Friday, June 8, 2012
Burrowing owls upgrade their own digs
Two owls have in essence upgraded their abode by relocating their burrow in a Cottonwood Court swale to a new-home construction site just yards away.
Their new place is at the southwest corner of the site.
The birds have also essentially halted building at the site, but with the full blessing of the construction company, Sunset Builders.
“I moved here 21 years ago because I wanted to live in an island paradise, so how can blame these guys for wanting to do the same,” said an amused Keith Leonia, Sunset Builders president.
He said his company has been given a permit by the Florida Fish and Wildlife Conservation Commission to work at the site, provided they don’t disturb the burrow, but he decided to take it a step further.
“We instead have chosen to wait out the nesting period and let the young birds hatch and learn how to fly without our presence on the construction site,” Leonia said. “We are told that this usually takes about six weeks. We monitor the site along with the city, and when we are both satisfied that the young birds can fly on their own we will take the required steps to relocate the owls.
‘We have done this a few times during our 18 years of building on Marco and don’t mind waiting for the little guys to get their wings under them.”

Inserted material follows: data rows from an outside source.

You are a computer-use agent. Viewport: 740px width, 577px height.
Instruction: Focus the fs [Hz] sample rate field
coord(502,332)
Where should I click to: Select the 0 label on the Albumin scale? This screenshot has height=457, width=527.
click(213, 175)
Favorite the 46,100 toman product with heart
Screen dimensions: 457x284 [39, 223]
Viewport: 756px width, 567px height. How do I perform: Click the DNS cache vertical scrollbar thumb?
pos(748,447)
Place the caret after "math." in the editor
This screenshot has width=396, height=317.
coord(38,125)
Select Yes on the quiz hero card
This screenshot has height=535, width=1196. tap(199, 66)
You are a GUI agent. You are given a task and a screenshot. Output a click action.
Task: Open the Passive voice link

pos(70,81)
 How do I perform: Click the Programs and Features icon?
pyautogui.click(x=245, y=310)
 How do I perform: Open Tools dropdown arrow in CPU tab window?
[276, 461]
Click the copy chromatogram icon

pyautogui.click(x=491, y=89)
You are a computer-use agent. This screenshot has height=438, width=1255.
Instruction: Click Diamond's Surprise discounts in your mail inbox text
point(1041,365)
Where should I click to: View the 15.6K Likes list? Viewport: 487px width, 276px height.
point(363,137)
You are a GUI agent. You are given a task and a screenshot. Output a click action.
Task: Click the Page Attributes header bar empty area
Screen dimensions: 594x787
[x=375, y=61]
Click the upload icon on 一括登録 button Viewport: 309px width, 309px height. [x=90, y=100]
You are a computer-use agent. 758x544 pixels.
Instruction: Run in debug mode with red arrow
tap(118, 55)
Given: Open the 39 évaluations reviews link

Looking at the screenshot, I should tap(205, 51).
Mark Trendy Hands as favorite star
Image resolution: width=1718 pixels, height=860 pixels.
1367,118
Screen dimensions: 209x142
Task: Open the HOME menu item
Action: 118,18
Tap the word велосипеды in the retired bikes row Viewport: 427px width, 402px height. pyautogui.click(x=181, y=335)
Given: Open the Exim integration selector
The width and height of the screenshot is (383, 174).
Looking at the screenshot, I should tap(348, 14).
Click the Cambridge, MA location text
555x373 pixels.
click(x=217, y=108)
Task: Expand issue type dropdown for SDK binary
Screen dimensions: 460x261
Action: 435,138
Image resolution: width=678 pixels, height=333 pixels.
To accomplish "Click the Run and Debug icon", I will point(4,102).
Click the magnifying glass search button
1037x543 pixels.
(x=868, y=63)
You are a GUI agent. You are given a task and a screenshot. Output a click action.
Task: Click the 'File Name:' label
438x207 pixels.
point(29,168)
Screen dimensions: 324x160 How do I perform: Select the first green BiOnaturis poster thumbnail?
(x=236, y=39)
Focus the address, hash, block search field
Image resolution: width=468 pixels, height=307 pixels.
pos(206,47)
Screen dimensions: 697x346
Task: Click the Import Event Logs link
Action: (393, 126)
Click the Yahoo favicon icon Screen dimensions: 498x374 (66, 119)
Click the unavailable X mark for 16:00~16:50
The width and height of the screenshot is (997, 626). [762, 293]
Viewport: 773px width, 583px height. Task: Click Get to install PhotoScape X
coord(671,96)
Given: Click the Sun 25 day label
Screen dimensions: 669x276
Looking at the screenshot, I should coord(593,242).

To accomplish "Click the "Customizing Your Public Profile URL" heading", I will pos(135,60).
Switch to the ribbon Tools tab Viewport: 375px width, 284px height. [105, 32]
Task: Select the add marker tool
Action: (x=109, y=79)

In the temporary absence of city environmental specialist Nancy Richie, code compliance supervisor Liz Carr confirmed the need from the FWC of a permit, and also confirmed that once fledglings have flown, it is permissible to cave in the burrow to encourage the parent owls to relocate.
Nearby resident and photographer Joann Nadler has been fascinated by the mini-saga ever since she saw the two owls around their old, grassy burrow.
“When they saw the fresh sand (at the construction site), they decided they wanted to move,” Nadler said. “They did so right after they (Sunset Builders) put in some pilings about three weeks ago.”
Nadler said she was impressed by the birds’ resolute digging.
“They just kept shoveling dirt out,” she said. “Actually, it was more scooping. It was so cool to watch them do it.” I was just a big worried that the new burrow would collapse.”
Nadler said the female hardly ever showed herself, so she was delighted to be able to get a couple of shots when the bird did emerge mid-week last week.